Deferasirox is an orally active, tridentate iron chelator with high selectivity for ferric iron (Fe3+). It binds iron in a 2:1 ligand-to-metal ratio, neutralises its redox activity and promotes elimination through the bile.
Tridentate Coordination Chemistry #
Each deferasirox molecule provides three coordination atoms (one phenolate oxygen and two nitrogen donors from the triazole ring system). Two molecules of deferasirox wrap around a single Fe3+ ion to form a stable, neutral hexacoordinate complex. Once formed, the deferasirox-iron complex is no longer redox-active - it cannot participate in Fenton-type reactions that generate hydroxyl radicals and drive tissue damage.
From Plasma to Bile #
Deferasirox is highly protein-bound (~99%), keeping it in the vascular compartment where it can intercept non-transferrin-bound iron and labile plasma iron pools.
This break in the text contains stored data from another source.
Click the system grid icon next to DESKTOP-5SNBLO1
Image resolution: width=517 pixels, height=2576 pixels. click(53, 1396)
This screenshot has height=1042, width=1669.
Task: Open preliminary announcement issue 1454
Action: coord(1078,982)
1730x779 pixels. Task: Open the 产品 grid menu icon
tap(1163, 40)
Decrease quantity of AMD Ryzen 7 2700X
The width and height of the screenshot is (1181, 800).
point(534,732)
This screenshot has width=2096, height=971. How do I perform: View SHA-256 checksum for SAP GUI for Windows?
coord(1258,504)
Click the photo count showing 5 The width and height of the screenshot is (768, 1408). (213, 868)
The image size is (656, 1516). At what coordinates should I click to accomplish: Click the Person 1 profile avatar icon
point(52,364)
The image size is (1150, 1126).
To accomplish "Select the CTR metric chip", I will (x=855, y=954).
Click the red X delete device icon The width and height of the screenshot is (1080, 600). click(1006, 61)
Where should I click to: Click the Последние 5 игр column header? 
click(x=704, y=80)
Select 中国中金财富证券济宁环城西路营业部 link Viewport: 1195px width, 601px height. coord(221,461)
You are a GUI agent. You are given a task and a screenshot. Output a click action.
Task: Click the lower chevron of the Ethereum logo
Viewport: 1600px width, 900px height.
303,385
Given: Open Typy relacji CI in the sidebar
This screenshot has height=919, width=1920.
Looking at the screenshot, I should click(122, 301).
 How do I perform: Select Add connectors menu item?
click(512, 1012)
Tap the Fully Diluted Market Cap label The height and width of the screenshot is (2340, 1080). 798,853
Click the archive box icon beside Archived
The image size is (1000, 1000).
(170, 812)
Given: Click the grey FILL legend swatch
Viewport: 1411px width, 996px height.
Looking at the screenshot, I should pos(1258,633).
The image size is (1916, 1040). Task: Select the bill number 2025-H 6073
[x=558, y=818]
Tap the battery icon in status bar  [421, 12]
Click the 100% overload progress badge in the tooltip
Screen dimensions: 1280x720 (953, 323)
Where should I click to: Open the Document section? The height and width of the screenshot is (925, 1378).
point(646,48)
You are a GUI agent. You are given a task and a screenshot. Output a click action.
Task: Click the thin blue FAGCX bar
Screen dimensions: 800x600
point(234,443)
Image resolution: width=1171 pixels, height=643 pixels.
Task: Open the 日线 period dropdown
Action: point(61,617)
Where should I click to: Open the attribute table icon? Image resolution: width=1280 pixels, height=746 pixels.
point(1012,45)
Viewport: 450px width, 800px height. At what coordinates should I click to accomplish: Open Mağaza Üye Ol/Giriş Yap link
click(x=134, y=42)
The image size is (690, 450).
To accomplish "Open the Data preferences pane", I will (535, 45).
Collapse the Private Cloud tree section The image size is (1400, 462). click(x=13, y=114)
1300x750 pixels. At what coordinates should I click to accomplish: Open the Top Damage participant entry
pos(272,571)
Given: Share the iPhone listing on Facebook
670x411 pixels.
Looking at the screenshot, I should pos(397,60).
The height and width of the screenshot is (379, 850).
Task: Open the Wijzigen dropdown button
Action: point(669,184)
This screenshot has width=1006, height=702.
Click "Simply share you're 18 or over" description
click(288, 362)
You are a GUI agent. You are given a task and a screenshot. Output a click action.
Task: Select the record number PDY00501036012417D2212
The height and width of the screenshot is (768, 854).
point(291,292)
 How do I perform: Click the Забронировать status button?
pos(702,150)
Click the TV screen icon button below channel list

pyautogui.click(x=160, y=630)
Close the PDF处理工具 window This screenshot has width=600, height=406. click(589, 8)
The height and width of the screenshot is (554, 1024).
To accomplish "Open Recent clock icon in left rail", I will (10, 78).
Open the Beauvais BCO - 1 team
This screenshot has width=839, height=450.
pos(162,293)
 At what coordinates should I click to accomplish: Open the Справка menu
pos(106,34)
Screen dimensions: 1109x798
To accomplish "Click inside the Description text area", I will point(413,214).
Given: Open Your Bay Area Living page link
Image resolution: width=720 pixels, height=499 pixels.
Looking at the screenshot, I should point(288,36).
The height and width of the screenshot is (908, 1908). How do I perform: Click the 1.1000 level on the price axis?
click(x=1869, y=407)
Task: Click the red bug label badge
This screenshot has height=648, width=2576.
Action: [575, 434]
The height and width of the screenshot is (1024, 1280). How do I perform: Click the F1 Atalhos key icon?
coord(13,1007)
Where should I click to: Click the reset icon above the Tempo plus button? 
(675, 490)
The deferasirox-iron complex is taken up by the liver and excreted into bile, with eventual loss in the faeces.
Selectivity for Fe3+ #
Deferasirox shows much higher binding affinity for Fe3+ than for biologically essential metals such as zinc and copper, contributing to its favourable mineral-balance profile in long-term therapy.
Tissue Iron Mobilisation #
By continuously lowering the labile iron pool, deferasirox creates a concentration gradient that mobilises iron from storage sites - particularly hepatocytes and, with sustained therapy, cardiomyocytes. Reductions in liver iron concentration (LIC) and serum ferritin are well-documented surrogate markers of clinical efficacy.
Clinical Translation #
The pharmacological design translates into a once-daily oral regimen suitable for long-term use in transfusion-dependent patients. The dispersible tablet format of DEFRATAJ supports accurate weight-based dosing and improved adherence compared with parenteral chelators.